We introduced to our soft-spoken guide Billiard and the tracker, his brother whose name escapes me. We were taken in low-to the-ground trucks that on a full week would carry 9 people or so but because we were the only people staying there (its the off-season, we were told), it was only four of us plus our guide and the tracker, who sat on a chair attached to the front of the truck—I’m guessing he was lion bait. The roads were more like foot paths that we drove over—that truck could handle anything. Our first game drive saw rhinos, giraffes, zebras, and the ever present springboks, impala and oryx. The night led into a lightning storm and a multicolored sunset like something out of The Lion King.
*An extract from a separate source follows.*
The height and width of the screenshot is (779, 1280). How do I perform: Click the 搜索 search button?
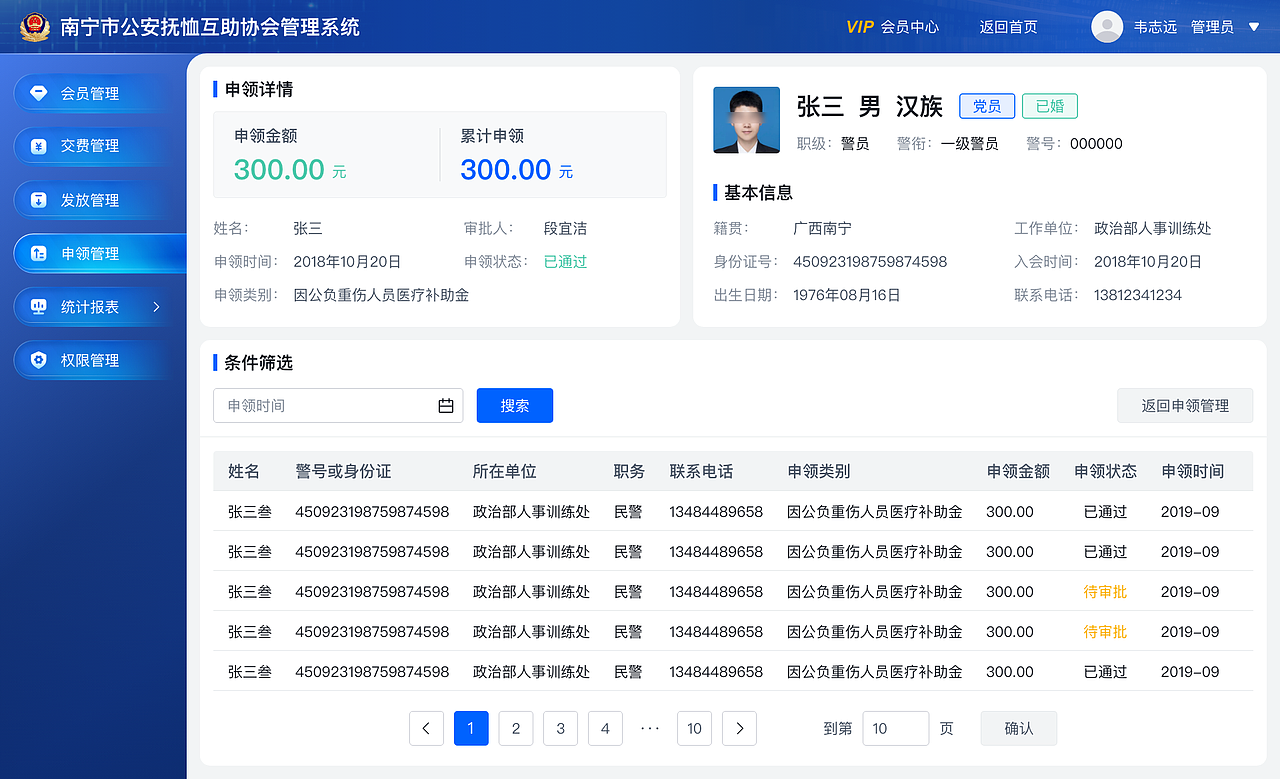[x=514, y=405]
When we got back and I finally took a second to look at our room, I knew that I was the king, if not The Lion King. High ceilings a large king bed with feather blankets, a large bathtub, indoor and outdoor shower and a bed on the deck outside, which was secluded from all the other huts—and to think it was all wasted, having to share it with my brother. Mark this place down as a honeymoon destination.
The food was excellent if a little too fancy for its own good. The cuisine was likely French-inspired with lots of sauces, game meat and a heavy emphasis on presentation (seriously, these dishes looked like something out of a cookbook). It was nice to go out on a game drive, see some impala, see some oryx and then have it for dinner that night (there were also more pedestrian options such as chicken and beef dishes but really, if you’re gonna go on safari, how can you not eat the game meat).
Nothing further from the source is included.